■ EXERCISE AIM
Write out again, character for character, the data from the line containing "956x476 pixels. Task: Click" through the line containing "[x=33, y=447]", both lines included, and leave out any pictures.

■ DATASET
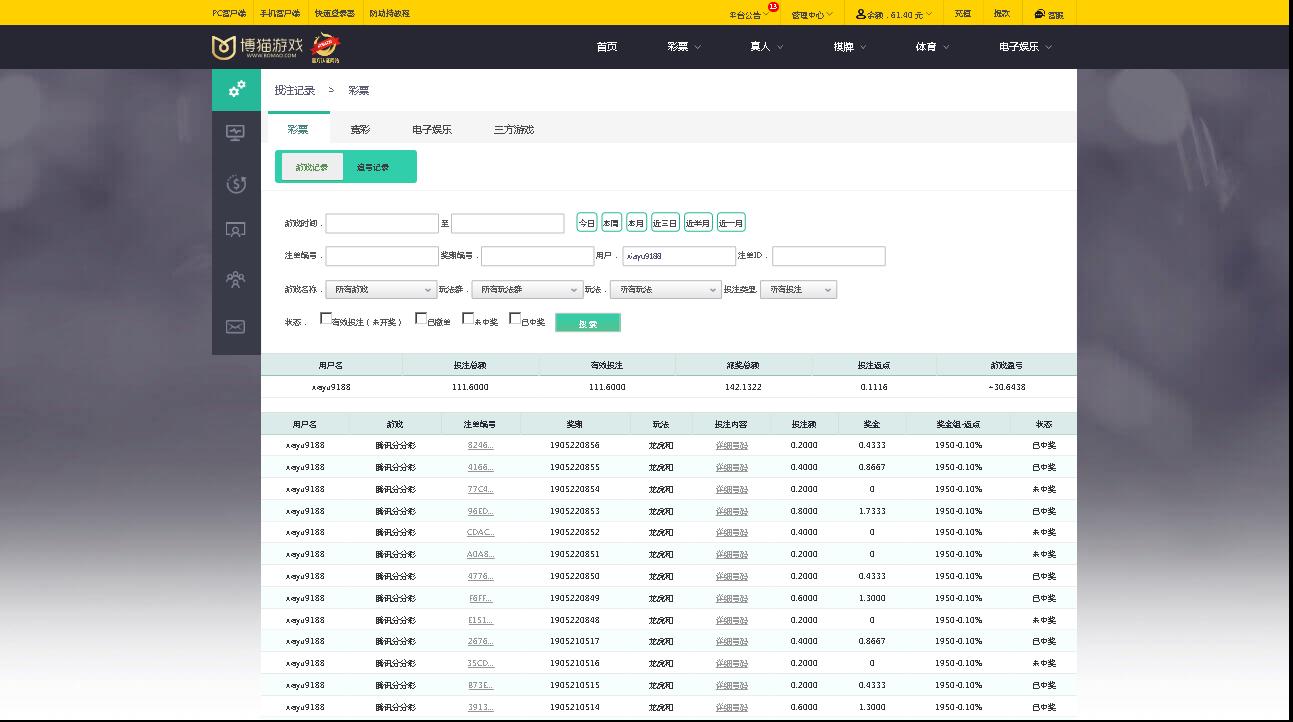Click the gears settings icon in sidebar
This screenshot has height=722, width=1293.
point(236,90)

* * *

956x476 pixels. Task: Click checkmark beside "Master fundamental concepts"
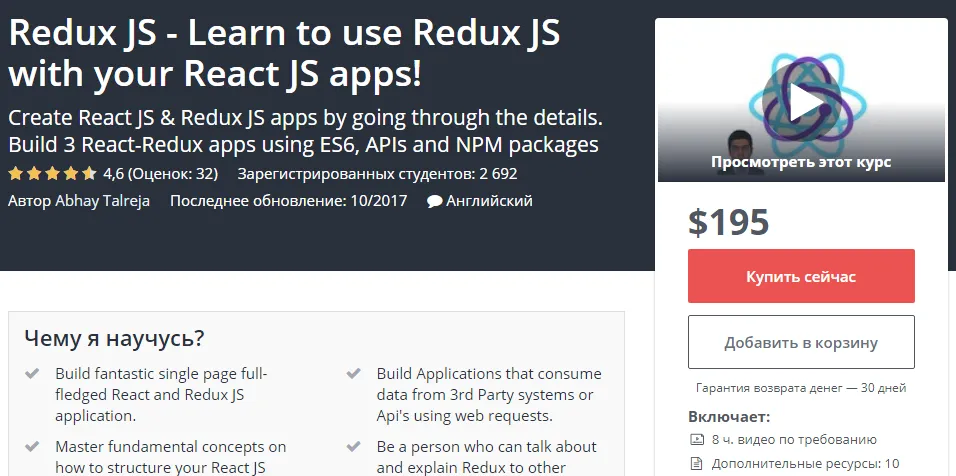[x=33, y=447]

■ TASK RESULT
956x476 pixels. Task: Click checkmark beside "Master fundamental concepts"
[x=33, y=447]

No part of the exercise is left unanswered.